● Required work:
Copy out every one of the following entries word for word.

● Information given:

## start

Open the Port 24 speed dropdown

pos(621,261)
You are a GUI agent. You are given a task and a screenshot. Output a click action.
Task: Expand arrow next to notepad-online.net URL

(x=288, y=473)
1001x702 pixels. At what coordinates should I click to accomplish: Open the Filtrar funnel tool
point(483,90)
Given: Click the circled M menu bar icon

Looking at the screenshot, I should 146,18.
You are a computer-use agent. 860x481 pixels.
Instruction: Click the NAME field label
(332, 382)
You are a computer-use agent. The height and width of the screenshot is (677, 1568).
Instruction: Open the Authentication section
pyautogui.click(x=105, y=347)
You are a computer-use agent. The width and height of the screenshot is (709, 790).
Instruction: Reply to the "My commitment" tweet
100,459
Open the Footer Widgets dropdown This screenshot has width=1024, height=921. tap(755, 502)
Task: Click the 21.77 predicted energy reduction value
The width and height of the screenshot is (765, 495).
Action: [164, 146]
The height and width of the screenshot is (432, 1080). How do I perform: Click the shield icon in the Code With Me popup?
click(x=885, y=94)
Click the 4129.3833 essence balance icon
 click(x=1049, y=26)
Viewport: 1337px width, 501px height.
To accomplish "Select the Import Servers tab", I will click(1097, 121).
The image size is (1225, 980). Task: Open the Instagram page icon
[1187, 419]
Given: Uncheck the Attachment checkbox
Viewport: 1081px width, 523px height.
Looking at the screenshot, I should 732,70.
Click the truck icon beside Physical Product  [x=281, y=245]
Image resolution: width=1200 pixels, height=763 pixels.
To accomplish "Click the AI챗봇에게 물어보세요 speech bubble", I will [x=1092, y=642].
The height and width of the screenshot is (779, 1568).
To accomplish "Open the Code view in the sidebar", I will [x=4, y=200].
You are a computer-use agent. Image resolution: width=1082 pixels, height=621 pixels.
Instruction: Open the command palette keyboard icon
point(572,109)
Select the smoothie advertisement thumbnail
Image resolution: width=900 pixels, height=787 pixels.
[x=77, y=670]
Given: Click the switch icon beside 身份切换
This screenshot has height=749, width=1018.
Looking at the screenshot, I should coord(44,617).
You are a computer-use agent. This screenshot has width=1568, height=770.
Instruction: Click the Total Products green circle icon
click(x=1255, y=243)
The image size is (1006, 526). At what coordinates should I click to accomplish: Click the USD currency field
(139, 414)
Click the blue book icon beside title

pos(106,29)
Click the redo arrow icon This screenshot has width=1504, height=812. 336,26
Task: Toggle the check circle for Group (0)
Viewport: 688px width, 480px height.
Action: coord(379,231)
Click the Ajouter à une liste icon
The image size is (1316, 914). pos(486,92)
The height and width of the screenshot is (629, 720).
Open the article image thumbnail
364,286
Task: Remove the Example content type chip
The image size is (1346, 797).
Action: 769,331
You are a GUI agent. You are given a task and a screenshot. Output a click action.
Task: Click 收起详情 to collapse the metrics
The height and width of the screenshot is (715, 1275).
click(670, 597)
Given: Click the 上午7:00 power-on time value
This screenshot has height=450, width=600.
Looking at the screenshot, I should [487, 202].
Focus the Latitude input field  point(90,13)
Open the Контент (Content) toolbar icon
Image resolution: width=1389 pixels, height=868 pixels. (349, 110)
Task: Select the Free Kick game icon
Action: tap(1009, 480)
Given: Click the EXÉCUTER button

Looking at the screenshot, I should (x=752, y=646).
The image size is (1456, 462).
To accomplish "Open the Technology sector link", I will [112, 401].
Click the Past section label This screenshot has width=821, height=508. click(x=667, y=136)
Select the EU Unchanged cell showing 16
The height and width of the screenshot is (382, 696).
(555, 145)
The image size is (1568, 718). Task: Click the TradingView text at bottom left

## end

● Response for this exercise:
Open the Port 24 speed dropdown

pos(621,261)
You are a GUI agent. You are given a task and a screenshot. Output a click action.
Task: Expand arrow next to notepad-online.net URL

(x=288, y=473)
1001x702 pixels. At what coordinates should I click to accomplish: Open the Filtrar funnel tool
point(483,90)
Given: Click the circled M menu bar icon

Looking at the screenshot, I should 146,18.
You are a computer-use agent. 860x481 pixels.
Instruction: Click the NAME field label
(332, 382)
You are a computer-use agent. The height and width of the screenshot is (677, 1568).
Instruction: Open the Authentication section
pyautogui.click(x=105, y=347)
You are a computer-use agent. The width and height of the screenshot is (709, 790).
Instruction: Reply to the "My commitment" tweet
100,459
Open the Footer Widgets dropdown This screenshot has width=1024, height=921. tap(755, 502)
Task: Click the 21.77 predicted energy reduction value
The width and height of the screenshot is (765, 495).
Action: [164, 146]
The height and width of the screenshot is (432, 1080). How do I perform: Click the shield icon in the Code With Me popup?
click(x=885, y=94)
Click the 4129.3833 essence balance icon
 click(x=1049, y=26)
Viewport: 1337px width, 501px height.
To accomplish "Select the Import Servers tab", I will click(1097, 121).
The image size is (1225, 980). Task: Open the Instagram page icon
[1187, 419]
Given: Uncheck the Attachment checkbox
Viewport: 1081px width, 523px height.
Looking at the screenshot, I should 732,70.
Click the truck icon beside Physical Product  [x=281, y=245]
Image resolution: width=1200 pixels, height=763 pixels.
To accomplish "Click the AI챗봇에게 물어보세요 speech bubble", I will [x=1092, y=642].
The height and width of the screenshot is (779, 1568).
To accomplish "Open the Code view in the sidebar", I will [x=4, y=200].
You are a computer-use agent. Image resolution: width=1082 pixels, height=621 pixels.
Instruction: Open the command palette keyboard icon
point(572,109)
Select the smoothie advertisement thumbnail
Image resolution: width=900 pixels, height=787 pixels.
[x=77, y=670]
Given: Click the switch icon beside 身份切换
This screenshot has height=749, width=1018.
Looking at the screenshot, I should coord(44,617).
You are a computer-use agent. This screenshot has width=1568, height=770.
Instruction: Click the Total Products green circle icon
click(x=1255, y=243)
The image size is (1006, 526). At what coordinates should I click to accomplish: Click the USD currency field
(139, 414)
Click the blue book icon beside title

pos(106,29)
Click the redo arrow icon This screenshot has width=1504, height=812. 336,26
Task: Toggle the check circle for Group (0)
Viewport: 688px width, 480px height.
Action: coord(379,231)
Click the Ajouter à une liste icon
The image size is (1316, 914). pos(486,92)
The height and width of the screenshot is (629, 720).
Open the article image thumbnail
364,286
Task: Remove the Example content type chip
The image size is (1346, 797).
Action: 769,331
You are a GUI agent. You are given a task and a screenshot. Output a click action.
Task: Click 收起详情 to collapse the metrics
The height and width of the screenshot is (715, 1275).
click(670, 597)
Given: Click the 上午7:00 power-on time value
This screenshot has height=450, width=600.
Looking at the screenshot, I should [487, 202].
Focus the Latitude input field  point(90,13)
Open the Контент (Content) toolbar icon
Image resolution: width=1389 pixels, height=868 pixels. (349, 110)
Task: Select the Free Kick game icon
Action: tap(1009, 480)
Given: Click the EXÉCUTER button

Looking at the screenshot, I should (x=752, y=646).
The image size is (1456, 462).
To accomplish "Open the Technology sector link", I will [112, 401].
Click the Past section label This screenshot has width=821, height=508. click(x=667, y=136)
Select the EU Unchanged cell showing 16
The height and width of the screenshot is (382, 696).
(555, 145)
The image size is (1568, 718). Task: Click the TradingView text at bottom left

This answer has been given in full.